When someone first suggested I join our team's hackathon, my gut reaction was polite skepticism. Hackathons are for developers, right? People who can actually build things? What was I going to contribute? A well-structured problem statement while everyone else pulled an all-nighter?

I went anyway. And it changed how I think about my job.

If you're a PM who's never done one, this is for you.

They're not really about the code

Yes, something gets built. Yes, there's a demo at the end. But the actual value (for you, for your team, for the way you all work together) happens in the gaps. In the arguments about what to cut. In the moment someone realises the thing they've been building for three hours isn't what anyone agreed on. In the look on a stranger's face when they try your prototype for the first time.

Hackathons are a pressure cooker. And pressure cookers are remarkably good at showing you what's actually in the pot.

You'll do your job in public, and that's a good thing

In day-to-day product work, so much of what you do is invisible. The decisions that prevented the wrong thing from being built. The clarity you brought to a problem that would otherwise have taken weeks to untangle. The quiet work of keeping a team aligned while they're heads-down building. None of that shows up anywhere people can point to. It's infrastructure. Critical, but unseen.

In a hackathon, you're working in real time, in front of everyone. When you run a quick problem framing session to stop the team from jumping to a solution too early, people see it. When you make a prioritisation call under pressure and it turns out to be right, people feel it. When you push back on scope creep at hour six ("we said MVP, let's stay there") and the team ships something polished instead of something half-finished, that lands differently than any strategy doc ever could.

I came away from our hackathon with stronger working relationships than I'd built in months of regular work. Not because of any grand gesture, but because my colleagues finally saw, up close, what I actually do.

It's the lowest-stakes place to test your riskiest ideas

Most product work carries weight. Ideas get scrutinised, roadmaps get defended, failures get noticed. That's as it should be. But it also means genuinely bold ideas rarely make it off the whiteboard. The cost of being wrong is too visible, and the path from idea to experiment is too long.

A hackathon removes that weight entirely. You have a day or two, a small team, and very little on the line. It's the one place where "let's try the thing we've always been too nervous to try" is not just acceptable. It's the point.

Some of the sharpest product insights I've encountered came from hackathon experiments that technically failed. The idea didn't work, but the reason it didn't work taught the team something they hadn't known to ask. That's not failure. That's the kind of fast, cheap learning that product development is supposed to deliver and so rarely does.

You'll find out how good your team's communication actually is

There's a version of your team that exists under normal conditions, where there's time to clarify, realign, and course-correct before anything breaks. And then there's the version that exists under real pressure, when the clock is running and nobody has the luxury of waiting for the next planning cycle.

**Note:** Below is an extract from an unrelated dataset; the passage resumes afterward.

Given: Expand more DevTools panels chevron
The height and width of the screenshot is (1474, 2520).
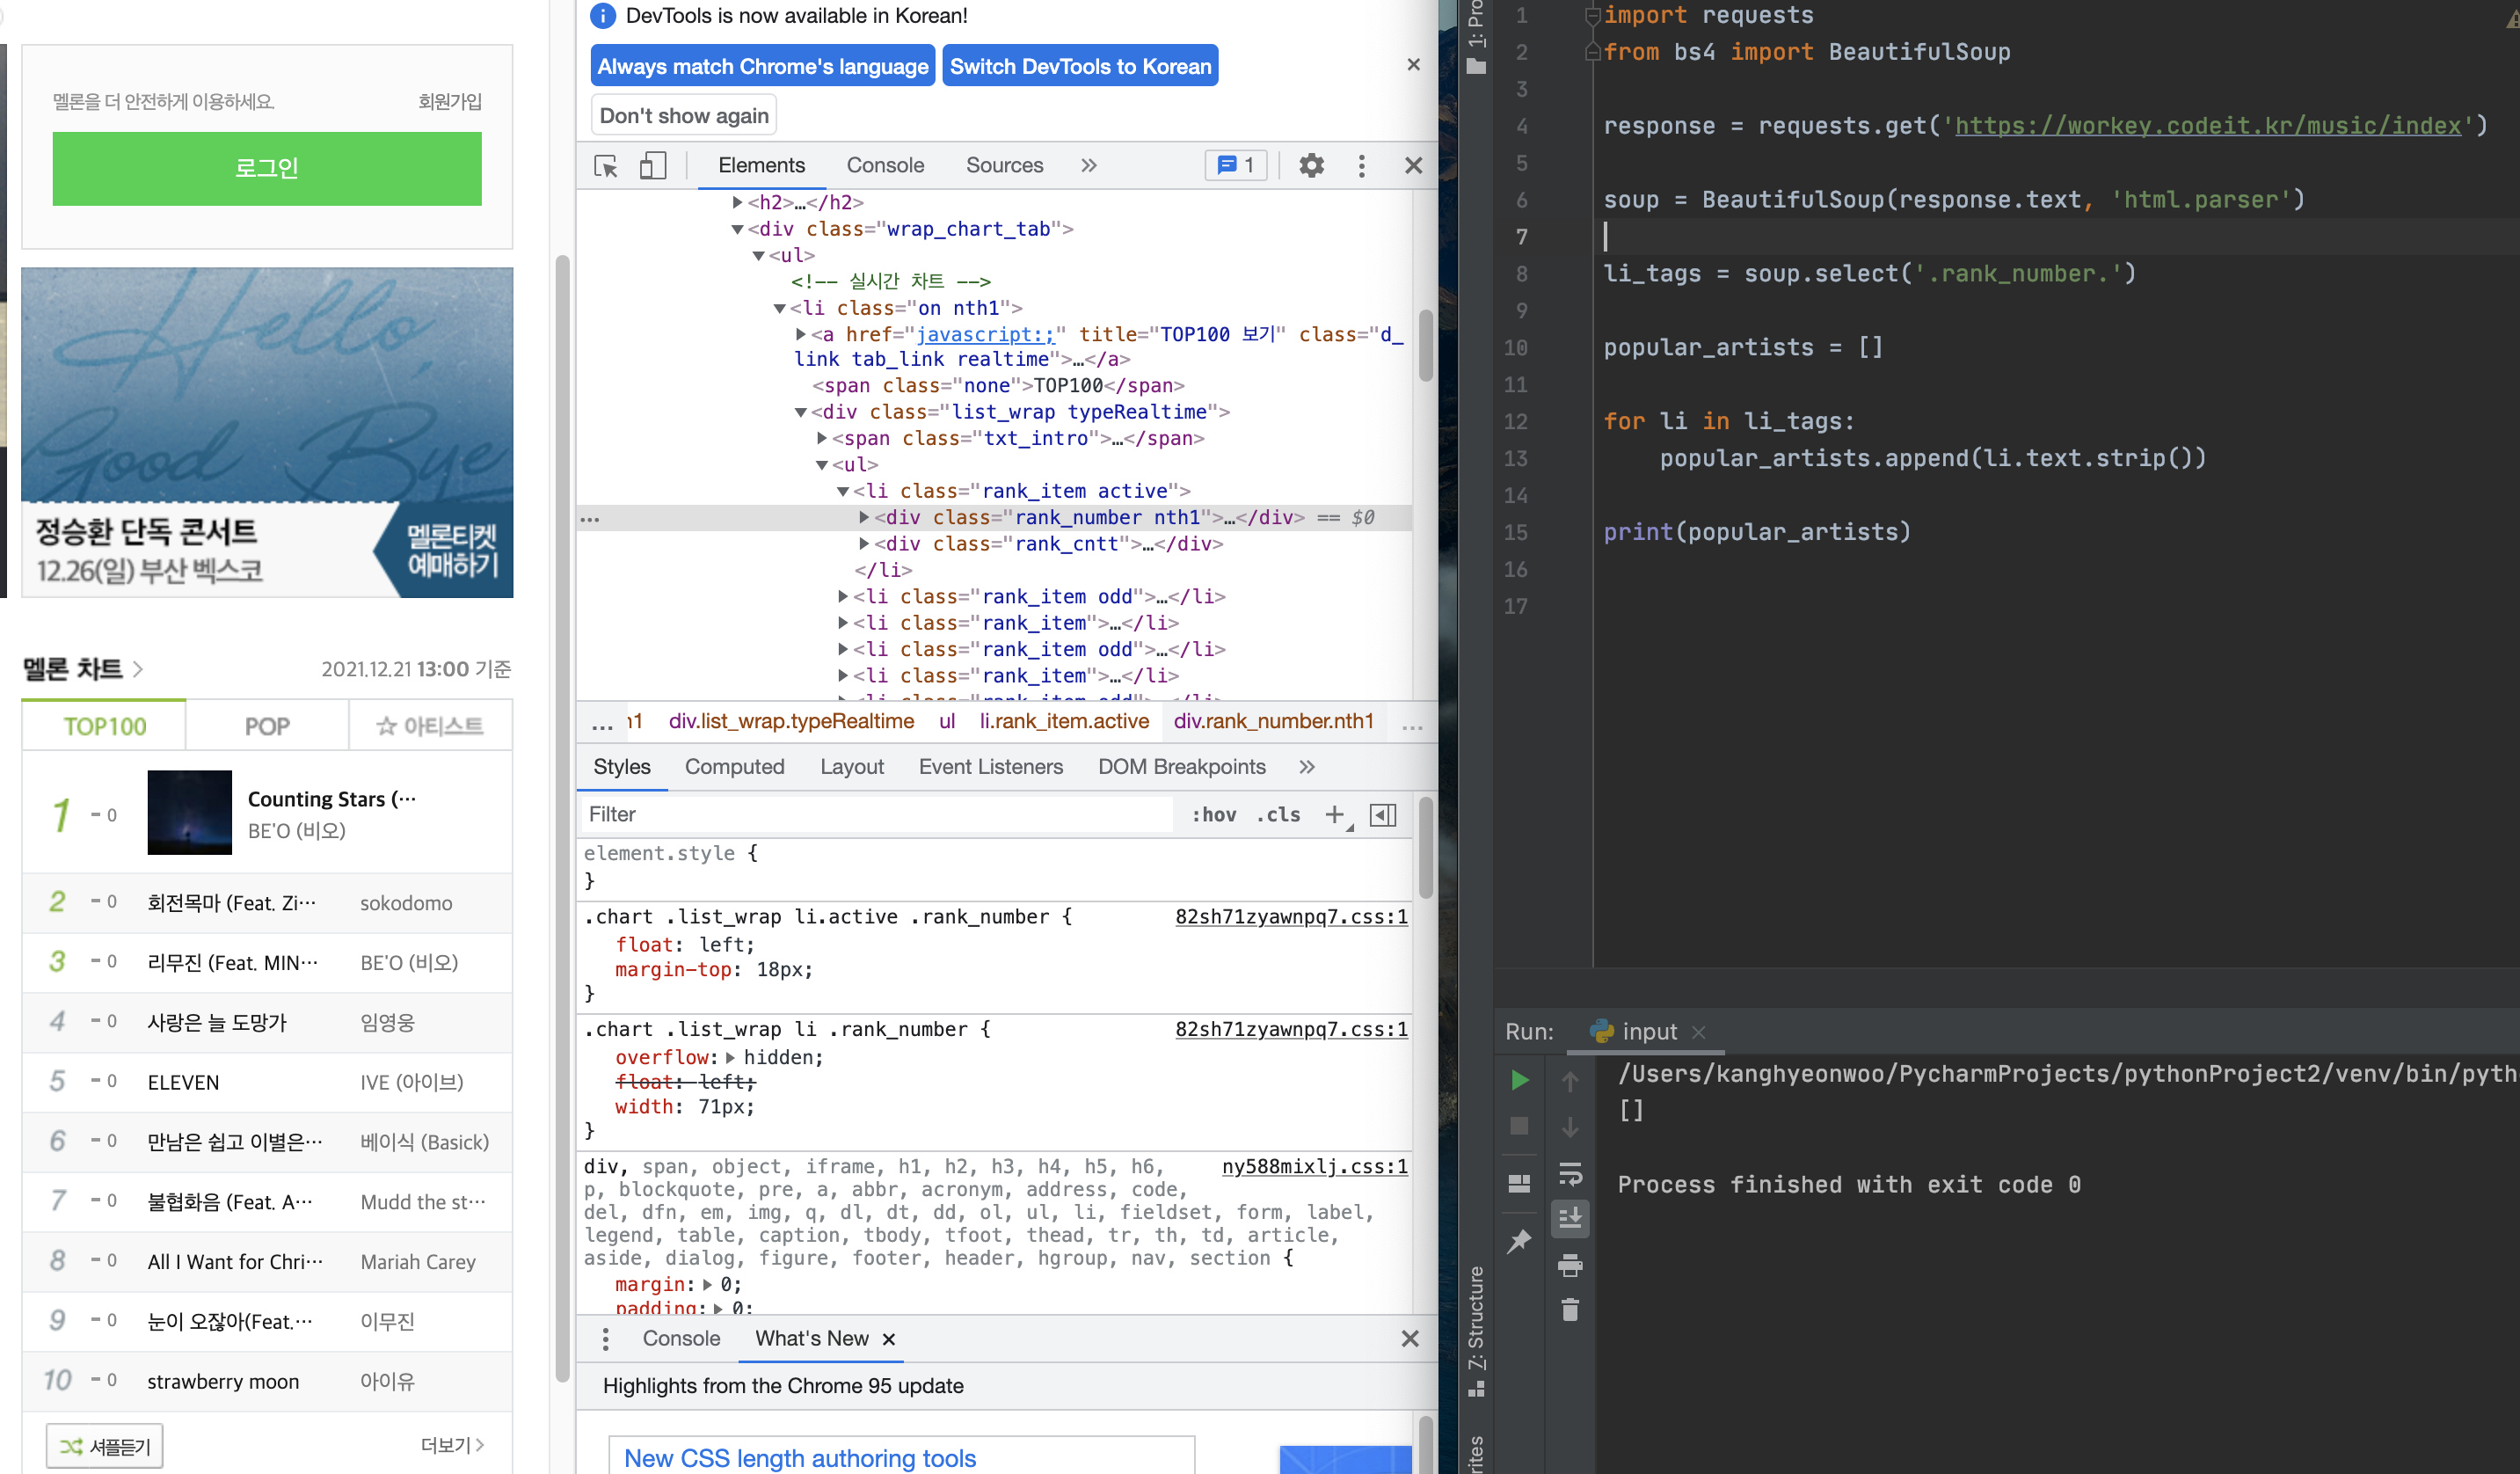Looking at the screenshot, I should pyautogui.click(x=1089, y=166).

A hackathon shows you the second version.

You'll discover which handoffs break down. Where assumptions go unspoken. Whether your team can make a confident decision without three rounds of validation. These aren't always comfortable findings, but they're honest ones, and they're far easier to address when you've seen them play out in a contained environment rather than halfway through something that matters.

The real skill is what you do with those observations afterwards. Bringing them back into how your team works day-to-day is where the lasting value lives.

The skills you use every day feel different when the timeframe is compressed

Scoping, prioritisation, user testing: these are things you do constantly as a PM, usually with enough runway to revisit and refine. A hackathon removes that margin. You can't schedule a follow-up. You can't wait for more data. You make the call with what you have and live with it for the rest of the day.

What's surprising is how often that works out fine. Not because the call was perfect, but because the speed of it forces a clarity that slower conditions tend to dilute. You stop optimising for the decision that's hardest to criticise and start optimising for the one that moves the team forward.

That instinct, making a confident call on incomplete information and adjusting as you go, is one of the more useful things a PM can have. Most product environments don't create the conditions to develop it. A hackathon does.

If there's one coming up at your company and you're on the fence, go. You don't need to write a line of code. You don't need to have all the answers walking in. Your job is to help a team build the right thing in the time they have, and that is exactly the same job you do every other day, just with the volume turned up.

You might find that the volume is exactly what you needed.